▶ **UIT TE VOEREN TAKEN**
a: Noem alle partijen die volgens artikel 7 van de gegeven tekst bij het college een aanvraag voor jeugdhulp kunnen indienen.
b: Beschrijf in maximaal drie zinnen waartoe een familiegroepsplan dient volgens artikel 7 van de gegeven tekst.

▶ **GEGEVEN TEKST**
****************

Artikel 7. Toegang en aanvraag jeugdhulp via de gemeente

  • 1.

    Een jeugdige, een ouder of een andere belanghebbende kunnen een aanvraag voor jeugdhulp bij het college doen.

  • 2.

    Het college wijst de aanvrager op de mogelijkheid gebruik te maken van gratis onafhankelijke cliëntondersteuning.

  • 3.

    De ouder(s) of jeugdige kunnen zelf een familiegroepsplan opstellen, waarin zij samen met hun netwerk aangeven hoe ze de opvoed- en opgroeisituatie kunnen verbeteren. Hierin kunnen zij een oplossing aandragen om de problemen van de jeugdige in eigen kring op te lossen. Het college informeert de ouder(s) of de jeugdige over deze mogelijkheid.

  • 4.

    Het college kan nadere regels vaststellen over de procedure voor de aanvraag van jeugdhulp.

     

Paragraaf 3. Beoordeling

Artikel 8. Onderzoek en opstellen ondersteuningsplan

  • 1.

    Het college onderzoekt, zo snel mogelijk, in een gesprek met de jeugdige of ouder(s):

    • a.

      wat de hulpvraag is van de jeugdige of ouder(s);

    • b.

      de behoeften, persoonskenmerken, voorkeuren, veiligheid, ontwikkeling en gezinssituatie van de jeugdige of ouder(s);

    • c.

      of sprake is van opgroei- en opvoedingsproblemen, psychische problemen of stoornissen bij de jeugdige en om welke problemen het concreet gaat;

    • d.

      het gewenste resultaat van het verzoek om jeugdhulp;

    • e.

      welke hulp gelet op de vastgestelde problematiek naar aard en omvang nodig is om de jeugdige in staat te stellen om gezond en veilig op te groeien, te groeien naar zelfstandigheid of voldoende zelfredzaam te zijn en maatschappelijk te participeren;

    • f.

      de mogelijkheid van de jeugdige of ouder(s) om zelf of met ondersteuning van het sociale netwerk een oplossing voor de hulpvraag te vinden;

    • g.

****************

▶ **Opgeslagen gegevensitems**
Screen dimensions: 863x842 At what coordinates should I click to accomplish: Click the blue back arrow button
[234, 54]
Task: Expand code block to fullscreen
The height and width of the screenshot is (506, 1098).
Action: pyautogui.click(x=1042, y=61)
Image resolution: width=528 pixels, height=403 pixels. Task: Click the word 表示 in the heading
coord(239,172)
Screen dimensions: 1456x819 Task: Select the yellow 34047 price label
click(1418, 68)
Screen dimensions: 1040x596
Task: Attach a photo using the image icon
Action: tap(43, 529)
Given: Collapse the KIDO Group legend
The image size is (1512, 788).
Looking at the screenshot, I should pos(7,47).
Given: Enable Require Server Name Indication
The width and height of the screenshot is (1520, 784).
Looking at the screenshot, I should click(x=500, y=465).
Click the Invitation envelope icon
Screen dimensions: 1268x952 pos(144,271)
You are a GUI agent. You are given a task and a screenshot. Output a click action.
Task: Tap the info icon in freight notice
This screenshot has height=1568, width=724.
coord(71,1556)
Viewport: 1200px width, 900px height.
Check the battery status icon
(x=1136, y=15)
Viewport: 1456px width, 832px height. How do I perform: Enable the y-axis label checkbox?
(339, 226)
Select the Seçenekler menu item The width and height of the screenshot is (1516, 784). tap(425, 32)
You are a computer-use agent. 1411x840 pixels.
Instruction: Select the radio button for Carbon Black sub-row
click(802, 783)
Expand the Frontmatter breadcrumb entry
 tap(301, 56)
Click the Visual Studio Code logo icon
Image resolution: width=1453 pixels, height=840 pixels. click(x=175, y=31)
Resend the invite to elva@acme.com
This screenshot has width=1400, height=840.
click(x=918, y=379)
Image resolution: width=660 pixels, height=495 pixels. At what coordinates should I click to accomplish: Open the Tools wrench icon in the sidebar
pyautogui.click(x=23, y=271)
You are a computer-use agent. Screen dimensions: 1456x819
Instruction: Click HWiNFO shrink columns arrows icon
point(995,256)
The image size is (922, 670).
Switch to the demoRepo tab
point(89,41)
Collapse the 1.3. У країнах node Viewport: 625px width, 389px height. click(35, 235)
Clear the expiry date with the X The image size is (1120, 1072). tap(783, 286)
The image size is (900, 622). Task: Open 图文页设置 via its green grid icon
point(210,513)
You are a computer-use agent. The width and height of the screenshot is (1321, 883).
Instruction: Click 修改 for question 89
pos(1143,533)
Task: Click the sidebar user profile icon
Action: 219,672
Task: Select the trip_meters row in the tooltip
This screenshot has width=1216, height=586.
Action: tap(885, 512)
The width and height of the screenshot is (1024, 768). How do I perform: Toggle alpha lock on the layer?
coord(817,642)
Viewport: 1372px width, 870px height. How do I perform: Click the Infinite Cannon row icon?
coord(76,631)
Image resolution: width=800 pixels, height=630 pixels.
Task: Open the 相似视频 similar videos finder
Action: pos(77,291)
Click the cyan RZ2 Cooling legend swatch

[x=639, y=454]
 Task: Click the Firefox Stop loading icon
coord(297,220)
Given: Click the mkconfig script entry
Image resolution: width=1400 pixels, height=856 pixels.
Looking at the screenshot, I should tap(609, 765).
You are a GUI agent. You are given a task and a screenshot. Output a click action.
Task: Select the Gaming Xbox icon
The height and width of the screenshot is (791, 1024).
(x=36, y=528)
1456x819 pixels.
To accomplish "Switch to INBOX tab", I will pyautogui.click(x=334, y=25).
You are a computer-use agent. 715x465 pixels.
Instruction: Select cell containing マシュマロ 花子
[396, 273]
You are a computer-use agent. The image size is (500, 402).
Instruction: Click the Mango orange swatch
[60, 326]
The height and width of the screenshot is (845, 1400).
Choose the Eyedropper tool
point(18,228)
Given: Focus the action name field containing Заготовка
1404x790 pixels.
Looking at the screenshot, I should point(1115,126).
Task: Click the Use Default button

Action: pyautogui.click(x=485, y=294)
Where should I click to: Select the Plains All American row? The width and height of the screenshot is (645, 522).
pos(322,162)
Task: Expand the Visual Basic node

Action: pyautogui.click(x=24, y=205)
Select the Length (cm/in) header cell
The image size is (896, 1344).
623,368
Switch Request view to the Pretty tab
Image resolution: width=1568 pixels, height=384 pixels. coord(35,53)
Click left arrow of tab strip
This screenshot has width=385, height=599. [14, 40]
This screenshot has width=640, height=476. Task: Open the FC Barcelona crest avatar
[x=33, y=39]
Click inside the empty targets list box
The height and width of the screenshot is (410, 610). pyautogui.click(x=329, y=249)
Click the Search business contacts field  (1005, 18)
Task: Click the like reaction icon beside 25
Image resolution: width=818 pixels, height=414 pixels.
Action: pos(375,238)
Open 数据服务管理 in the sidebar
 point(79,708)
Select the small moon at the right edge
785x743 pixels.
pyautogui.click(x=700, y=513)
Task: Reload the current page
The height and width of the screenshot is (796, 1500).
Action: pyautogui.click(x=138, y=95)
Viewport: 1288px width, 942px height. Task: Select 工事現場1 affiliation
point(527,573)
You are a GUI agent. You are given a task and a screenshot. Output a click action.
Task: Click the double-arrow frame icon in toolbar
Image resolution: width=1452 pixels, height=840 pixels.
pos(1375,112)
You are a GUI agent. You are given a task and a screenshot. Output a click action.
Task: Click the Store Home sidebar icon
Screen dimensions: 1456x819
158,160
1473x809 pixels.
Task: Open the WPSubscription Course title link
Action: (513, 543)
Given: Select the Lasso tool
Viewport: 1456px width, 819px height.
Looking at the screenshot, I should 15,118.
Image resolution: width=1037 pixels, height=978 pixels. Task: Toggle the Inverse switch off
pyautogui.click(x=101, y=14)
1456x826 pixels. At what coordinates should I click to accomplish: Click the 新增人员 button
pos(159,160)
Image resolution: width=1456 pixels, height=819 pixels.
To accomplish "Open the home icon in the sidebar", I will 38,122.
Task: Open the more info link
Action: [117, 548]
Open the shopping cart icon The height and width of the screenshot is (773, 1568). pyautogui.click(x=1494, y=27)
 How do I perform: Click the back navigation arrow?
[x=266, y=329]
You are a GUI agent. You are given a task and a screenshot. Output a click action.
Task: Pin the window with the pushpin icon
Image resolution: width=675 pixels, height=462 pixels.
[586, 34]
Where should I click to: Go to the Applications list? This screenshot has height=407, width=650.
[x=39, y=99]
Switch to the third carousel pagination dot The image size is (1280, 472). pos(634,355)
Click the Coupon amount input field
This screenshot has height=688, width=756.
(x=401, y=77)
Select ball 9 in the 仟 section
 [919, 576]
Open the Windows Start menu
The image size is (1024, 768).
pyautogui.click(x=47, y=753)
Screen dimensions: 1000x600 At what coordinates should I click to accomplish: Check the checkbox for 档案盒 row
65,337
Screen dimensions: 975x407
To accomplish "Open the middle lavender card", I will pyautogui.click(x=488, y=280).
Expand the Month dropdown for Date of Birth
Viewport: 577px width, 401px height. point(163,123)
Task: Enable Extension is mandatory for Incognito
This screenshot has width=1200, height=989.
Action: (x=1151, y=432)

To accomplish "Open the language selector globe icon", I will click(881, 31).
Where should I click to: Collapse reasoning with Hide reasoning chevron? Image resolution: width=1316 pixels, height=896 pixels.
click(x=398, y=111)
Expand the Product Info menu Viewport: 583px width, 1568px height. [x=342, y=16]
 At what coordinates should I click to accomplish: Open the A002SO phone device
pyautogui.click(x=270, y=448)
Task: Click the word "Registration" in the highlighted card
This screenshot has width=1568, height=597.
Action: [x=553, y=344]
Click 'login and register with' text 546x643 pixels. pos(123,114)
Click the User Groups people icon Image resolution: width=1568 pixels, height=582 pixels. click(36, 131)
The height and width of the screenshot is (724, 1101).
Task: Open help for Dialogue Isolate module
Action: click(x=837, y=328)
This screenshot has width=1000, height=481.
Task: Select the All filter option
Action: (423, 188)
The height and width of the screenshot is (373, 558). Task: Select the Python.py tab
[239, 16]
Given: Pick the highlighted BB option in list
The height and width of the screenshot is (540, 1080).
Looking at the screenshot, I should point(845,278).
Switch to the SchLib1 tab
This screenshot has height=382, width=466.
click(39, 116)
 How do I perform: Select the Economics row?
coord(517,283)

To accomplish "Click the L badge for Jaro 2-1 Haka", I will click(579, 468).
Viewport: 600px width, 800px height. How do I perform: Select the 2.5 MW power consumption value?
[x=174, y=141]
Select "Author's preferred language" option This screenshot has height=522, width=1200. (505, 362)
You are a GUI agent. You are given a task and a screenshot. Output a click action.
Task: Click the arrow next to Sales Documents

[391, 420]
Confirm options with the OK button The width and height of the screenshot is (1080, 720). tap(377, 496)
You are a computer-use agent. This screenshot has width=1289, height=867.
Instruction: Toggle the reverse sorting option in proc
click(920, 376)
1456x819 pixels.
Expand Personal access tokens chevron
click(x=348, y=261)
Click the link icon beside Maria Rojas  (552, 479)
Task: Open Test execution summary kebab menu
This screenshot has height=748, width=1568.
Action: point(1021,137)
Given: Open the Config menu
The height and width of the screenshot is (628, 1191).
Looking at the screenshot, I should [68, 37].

****************

▶ **DE ANTWOORDEN**
a: Een jeugdige, een ouder en een andere belanghebbende.

b: In een familiegroepsplan geven de ouder(s) of de jeugdige samen met hun netwerk aan hoe zij de opvoed- en opgroeisituatie kunnen verbeteren. Ook kunnen zij daarin een oplossing aandragen om de problemen van de jeugdige in eigen kring op te lossen.